I appreciate these philosophical musings about language design greatly! They make for very interesting reading and definitely shed more light on some of the decisions made in the design of Swift.

You can also think about the feature in terms of common metrics by asking things like “what is the error of omission?” which occurs someone fails to think about the feature. For example, if methods defaulted to final, then the error of omission would be that someone didn’t think about overridability, and then discovered later that they actually wanted it.

In this example I think it is reasonable to consider “what is the error of omission?” from the reverse standpoint. Because methods do not default to final somebody may not think about inheritance / overridability and fail to specify final. The class or method may be one that really should not be inheritable / overridable or it may be one where this is reasonable, but the implementation is not well designed to support this. In this case they may later discover that they have buggy subclasses upon which a lot of code depends. IMHO this is much more serious than discovering that one should have allowed inheritance / overridability which can be added with a non-breaking change (from a semantic point of view, maybe implementation is not so simple when ABI resilience is a requirement).

Inheritance is a pretty complex tool to wield *without* prior consideration IMHO. Swift already offers a lot of tools that reduce the need for inheritance and will hopefully offer more in the future (such as improved protocols / generics, better support for composition through synthesized forwarding, etc). Why not *require* some forethought to use inheritance? This would provide subtle guidance towards other solutions where appropriate just as Swift subtly guides users towards immutability.

As an aside, final is actually the right choice for the majority of classes I encounter in iOS apps. This may not always be the case in system frameworks but they *should* receive much more careful design than application level code.

Please don’t take this as pedantic. I’m genuinely curious to hear more about why you apply “error of omission” one way and not the other in this case.

Thanks,
Matthew

You can also think about the feature in terms of common metrics by asking things like “what is the error of omission?” which occurs someone fails to think about the feature. For example, if methods defaulted to final, then the error of omission would be that someone didn’t think about overridability, and then discovered later that they actually wanted it.

In this example I think it is reasonable to consider “what is the error of omission?” from the reverse standpoint.

Yes, absolutely.

Because methods do not default to final somebody may not think about inheritance / overridability and fail to specify final. The class or method may be one that really should not be inheritable / overridable or it may be one where this is reasonable, …

Understood, I wasn’t trying to present a well-rounded analysis of this decision, I just wanted to use it as a simple example.

-Chris

···

On Dec 14, 2015, at 8:23 AM, Matthew Johnson <matthew@anandabits.com> wrote:

No problem, I’m taking time to pontificate here for the benefit of the community, hopefully it will pay itself back over time, because people understand the rationale / thought process that led to Swift better :-)

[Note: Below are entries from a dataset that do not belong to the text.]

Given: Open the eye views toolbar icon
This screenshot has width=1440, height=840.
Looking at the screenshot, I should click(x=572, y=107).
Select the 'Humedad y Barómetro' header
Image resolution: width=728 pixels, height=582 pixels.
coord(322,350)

Cheers to that. It’s helpful to get these philosophical thoughts from the core team, as well as little “smell checks” on specific proposals — both for taste and for feasibility. I don’t think it will stop anyone from sharing opinions (programmers, strong opinions, like you said), but it does help guide discussion.

I see a pretty broad range of what people are doing and what isn’t working well … This drives my personal priorities, and explains why I obsess about weird little things like getting implicit conversions for optionals right, how the IUO model works…

It’s no “weird little thing” — that’s been huge. Confusing implicit optional conversions (or lack thereof) + lack of unwrapping conveniences + too many things unnecessarily marked optional in Cocoa all made optionals quite maddening in Swift 1.0. When I first tried the language, I thought the whole approach to optionals might be a mistake.

Yet with improvements on all those fronts, I find working with optionals in Swift 2 quite pleasant. In 1.0, when optionals forced me to stop and think, it was usually about the language and how to work around it; in 2.x, when optionals force me to stop and think, it’s usually about my code, what I’m modeling with it, and where there are gaps in my reasoning. Turns out the basic optionals approach was solid all along, but needed the right surrounding details to make it play out well. Fiddly details had a big impact on the language experience.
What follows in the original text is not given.